• [EXERCISE AIM] Reproduce every one of the records below line for line, without changing a single character.
★ ★ ★ ★
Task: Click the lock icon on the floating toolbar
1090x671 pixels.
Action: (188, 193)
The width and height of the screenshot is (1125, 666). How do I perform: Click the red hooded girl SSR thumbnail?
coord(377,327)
★ ★ ★ ★
• [SOLUTION TO THE EXERCISE]
Task: Click the lock icon on the floating toolbar
1090x671 pixels.
Action: (188, 193)
The width and height of the screenshot is (1125, 666). How do I perform: Click the red hooded girl SSR thumbnail?
coord(377,327)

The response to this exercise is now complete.